The issues that were brought forth in SB 1062 are legitimate. Instead, the Gay Rights lobby was effective in shouting bigotry and the media refused to question those assumptions. Listening to this debate, one would assume that there would be a floodgate of discrimination if this bill had been signed into law. The reality is that society is quite accepting of gays and lesbians. Not only that, but in this past election cycle, you had two states approve through a referendum same sex marriages.

Last year the New Mexico Supreme Court stated that a photographer’s religious conviction was irrelevant when they refused to take wedding pictures of a same sex marriage ceremony because to do so would violate the photographer’s moral belief. In Colorado, proponents of same sex marriage argued that one’s religious belief was irrelevant in this debate.

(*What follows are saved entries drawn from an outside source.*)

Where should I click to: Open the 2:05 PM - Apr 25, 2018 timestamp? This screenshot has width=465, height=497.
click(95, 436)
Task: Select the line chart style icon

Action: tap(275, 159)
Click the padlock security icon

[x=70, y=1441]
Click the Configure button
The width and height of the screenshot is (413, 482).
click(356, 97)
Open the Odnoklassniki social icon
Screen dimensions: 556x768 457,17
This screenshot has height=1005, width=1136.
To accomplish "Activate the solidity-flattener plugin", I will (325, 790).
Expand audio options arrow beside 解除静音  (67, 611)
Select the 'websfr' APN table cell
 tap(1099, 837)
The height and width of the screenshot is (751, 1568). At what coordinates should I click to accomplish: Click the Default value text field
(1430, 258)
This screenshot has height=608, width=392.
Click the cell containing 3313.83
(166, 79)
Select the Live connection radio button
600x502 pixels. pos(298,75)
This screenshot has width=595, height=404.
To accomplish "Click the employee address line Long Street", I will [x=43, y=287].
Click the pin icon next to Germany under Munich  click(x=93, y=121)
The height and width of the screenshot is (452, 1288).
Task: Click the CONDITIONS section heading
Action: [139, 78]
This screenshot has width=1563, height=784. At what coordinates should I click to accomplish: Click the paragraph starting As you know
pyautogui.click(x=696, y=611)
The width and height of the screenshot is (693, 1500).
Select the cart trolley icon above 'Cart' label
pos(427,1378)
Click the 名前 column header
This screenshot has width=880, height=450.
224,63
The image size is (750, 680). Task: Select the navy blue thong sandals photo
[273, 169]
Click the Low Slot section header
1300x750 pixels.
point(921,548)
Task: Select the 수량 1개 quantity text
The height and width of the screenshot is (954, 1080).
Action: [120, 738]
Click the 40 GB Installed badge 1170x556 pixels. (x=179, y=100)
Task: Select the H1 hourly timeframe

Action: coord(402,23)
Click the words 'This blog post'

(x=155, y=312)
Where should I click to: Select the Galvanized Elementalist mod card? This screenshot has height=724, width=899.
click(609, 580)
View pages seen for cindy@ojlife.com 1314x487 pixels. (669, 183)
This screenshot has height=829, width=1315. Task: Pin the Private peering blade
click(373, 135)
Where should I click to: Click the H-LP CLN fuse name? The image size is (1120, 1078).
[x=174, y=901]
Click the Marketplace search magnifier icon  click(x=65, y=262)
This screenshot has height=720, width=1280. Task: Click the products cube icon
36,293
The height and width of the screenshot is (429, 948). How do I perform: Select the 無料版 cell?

In a past post, I warned that the First Amendment was being restricted. This is what is at issue in these debates. As I argued then and do so again, the moment that government is allowed to dictate what is orthodox thinking in our minds, we will begin to lose our freedoms.

What will prevent the government from dictating what is true and what is false? If this trend continues, the odds are greater of the government closing a newspaper or television station in the name of “tolerance” than a gay person being refused service at a restaurant or a store.

The First Amendment is intended to protect our conscience. It is intended to protect us from the government to dictate what our thoughts should be even if it is done in the name of tolerance or security.

It is a shame that we could not have this debate.